The provided code is a FastAPI application that serves as a knowledge base using PDF documents.
The project relies on the following libraries and tools:
- chromadb: A database client for storing and querying vector embeddings.
- fitz (PyMuPDF): To extract text from PDF files.
- uvicorn: An ASGI server to run the FastAPI application.
- fastapi: A modern web framework for building APIs.
- langchain.text_splitter: To split large texts into smaller chunks.
- openai: To interact with OpenAI's API, specifically Azure's version.
- pydantic: For data validation and settings management through Python dataclasses.

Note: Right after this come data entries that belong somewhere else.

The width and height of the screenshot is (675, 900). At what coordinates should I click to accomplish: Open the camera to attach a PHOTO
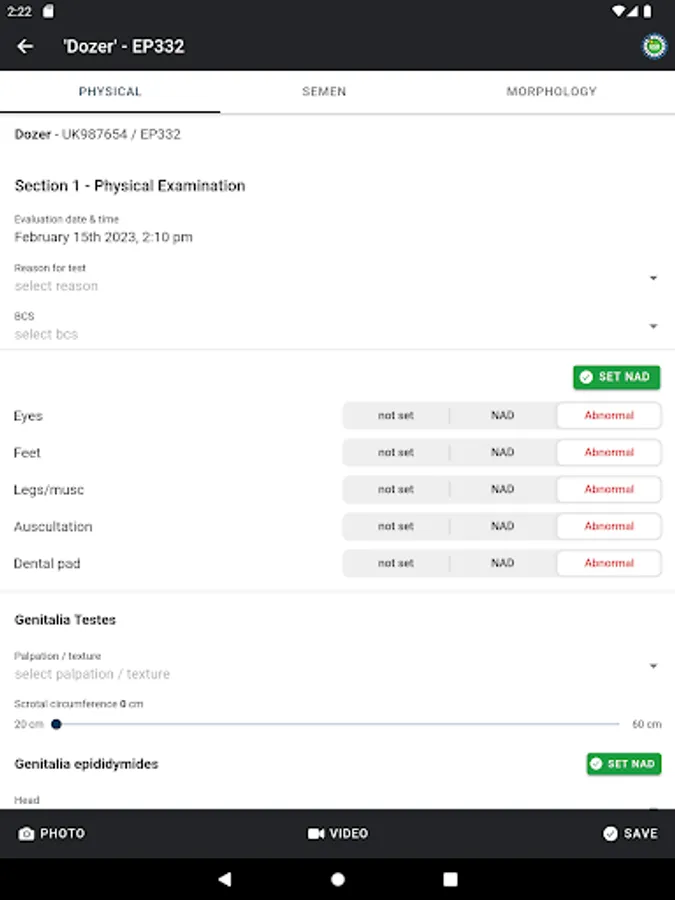pos(52,833)
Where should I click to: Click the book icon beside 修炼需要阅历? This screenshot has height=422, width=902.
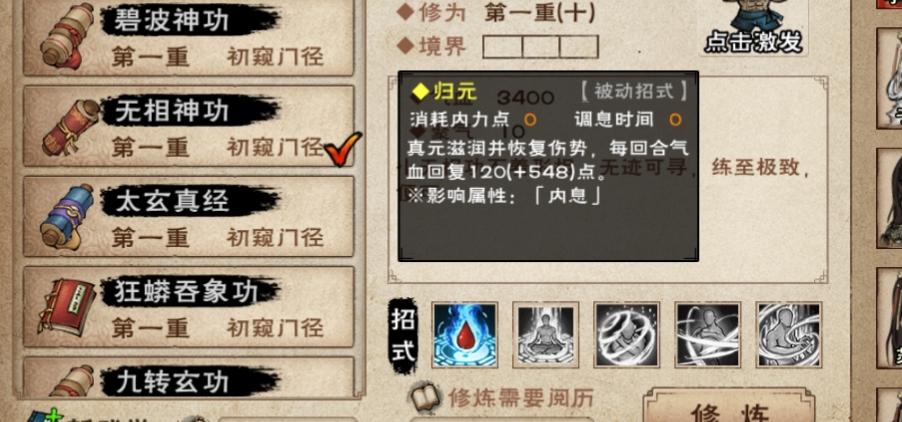tap(425, 397)
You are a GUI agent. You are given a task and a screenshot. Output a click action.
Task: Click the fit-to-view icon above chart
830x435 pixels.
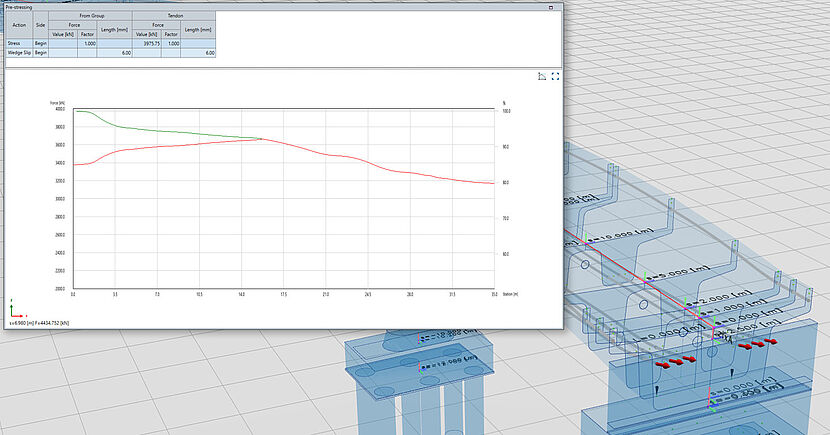click(x=555, y=76)
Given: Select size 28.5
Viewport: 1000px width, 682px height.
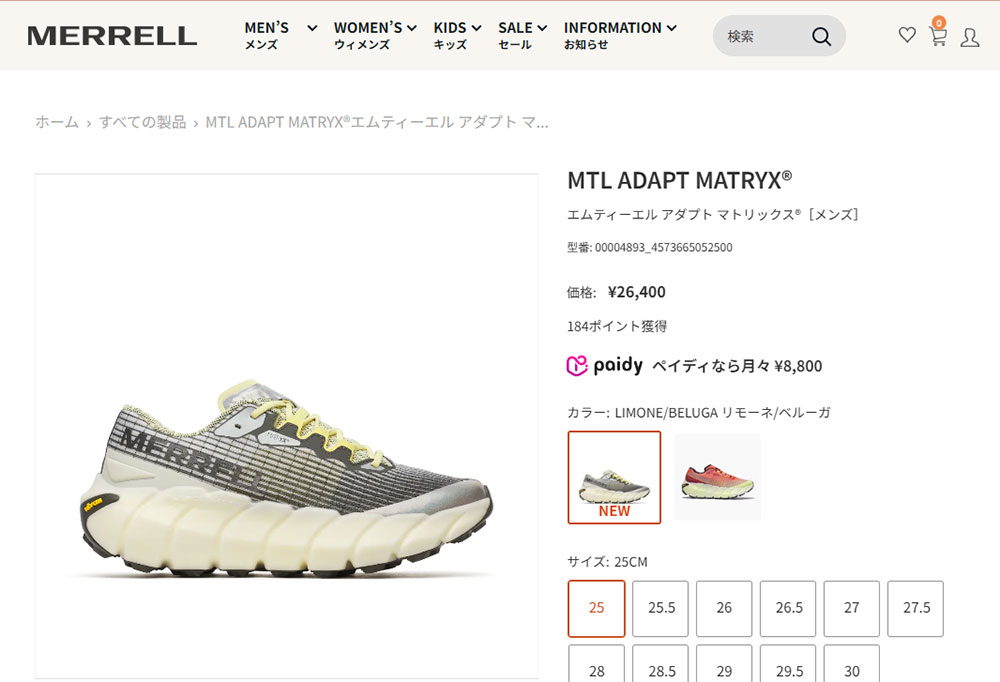Looking at the screenshot, I should click(x=661, y=663).
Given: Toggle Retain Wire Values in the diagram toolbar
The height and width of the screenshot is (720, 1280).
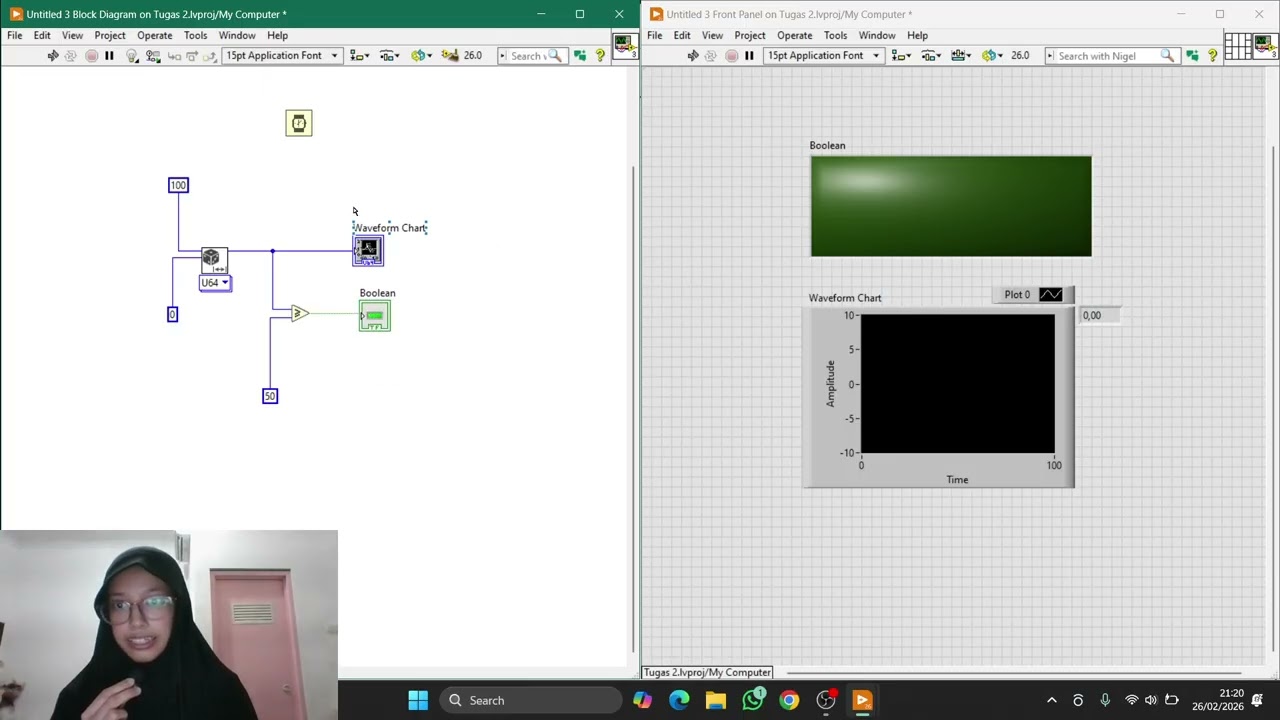Looking at the screenshot, I should 153,56.
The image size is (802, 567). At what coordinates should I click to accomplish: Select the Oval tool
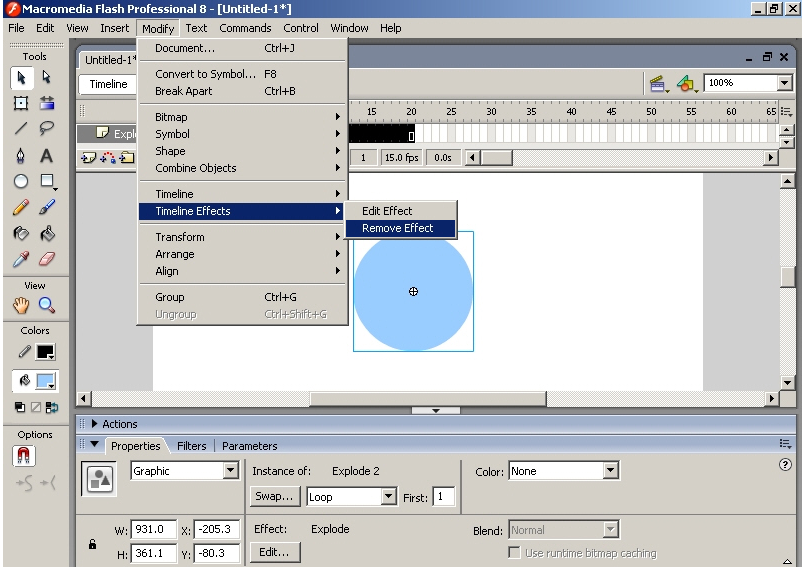[x=21, y=182]
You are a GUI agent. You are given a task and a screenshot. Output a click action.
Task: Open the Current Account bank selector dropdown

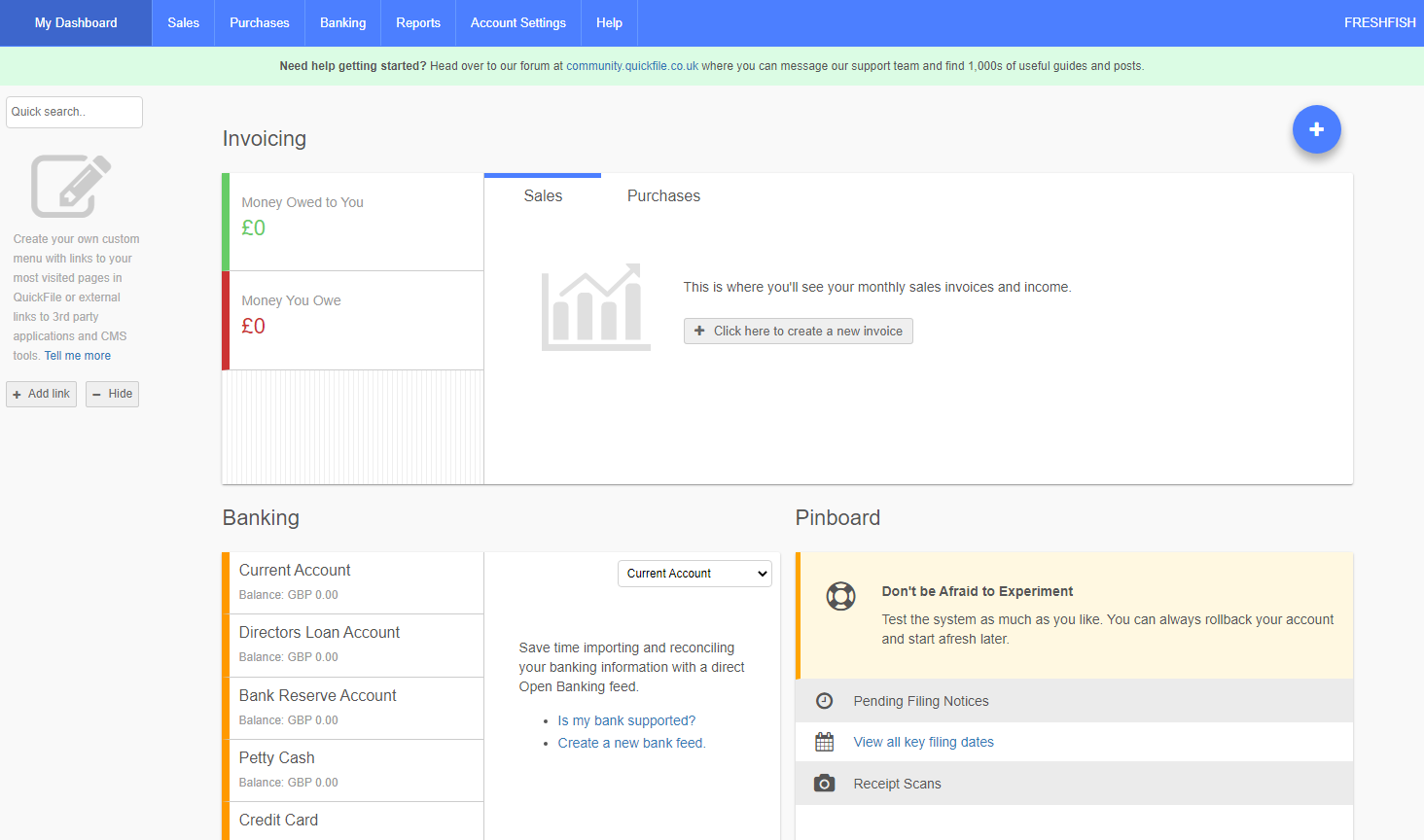[x=694, y=574]

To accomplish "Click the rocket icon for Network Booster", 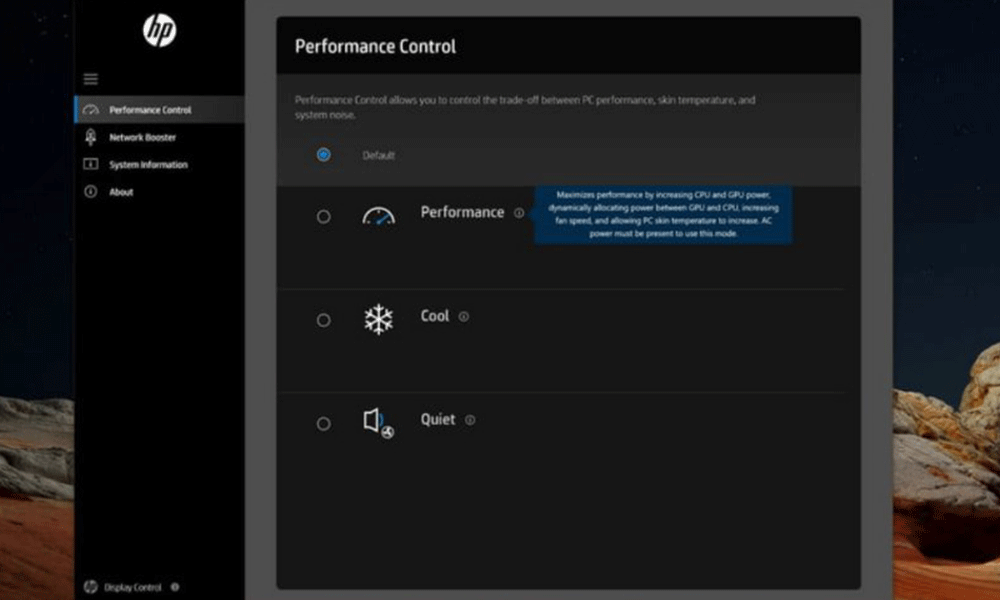I will coord(91,137).
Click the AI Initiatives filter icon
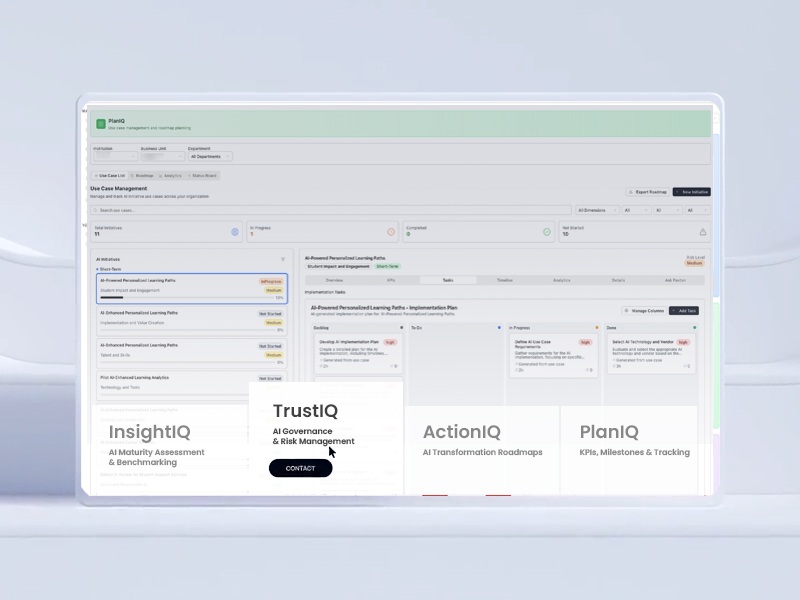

- sentence_transformers: To generate embeddings for text chunks.
Use the following command to run the FastAPI application:
uvicorn main:app --host 0.0.0.0 --port 8000
import requests
url = "http://0.0.0.0:8000/query"
data = {"query": "What is Data engineering ?"}
response = requests.post(url, json=data, headers = {"Content-Type": "application/json"})
response.json().get("response")
+-------------------+
| Start |
+-------------------+
|
v
+-------------------+
| Import Libraries |
+-------------------+
|
v
+-------------------+
| Initialize App |
| & Global Variables|
+-------------------+
|
v
+-------------------+
| Define Functions: |
| - extract_text |
| - preprocess_text |
| - index_pdf_text |
| - query_knowledge |
+-------------------+
|
v
+-------------------+
| Define Pydantic |
| Model: QueryRequest|
+-------------------+
|
v
+-------------------+
| Define API |
| Endpoint: /query |
+-------------------+
|
v
+-------------------+
| Main Block: |
| - Index PDFs |
| - Run Server |
+-------------------+
|
v
+-------------------+
| End |
+-------------------+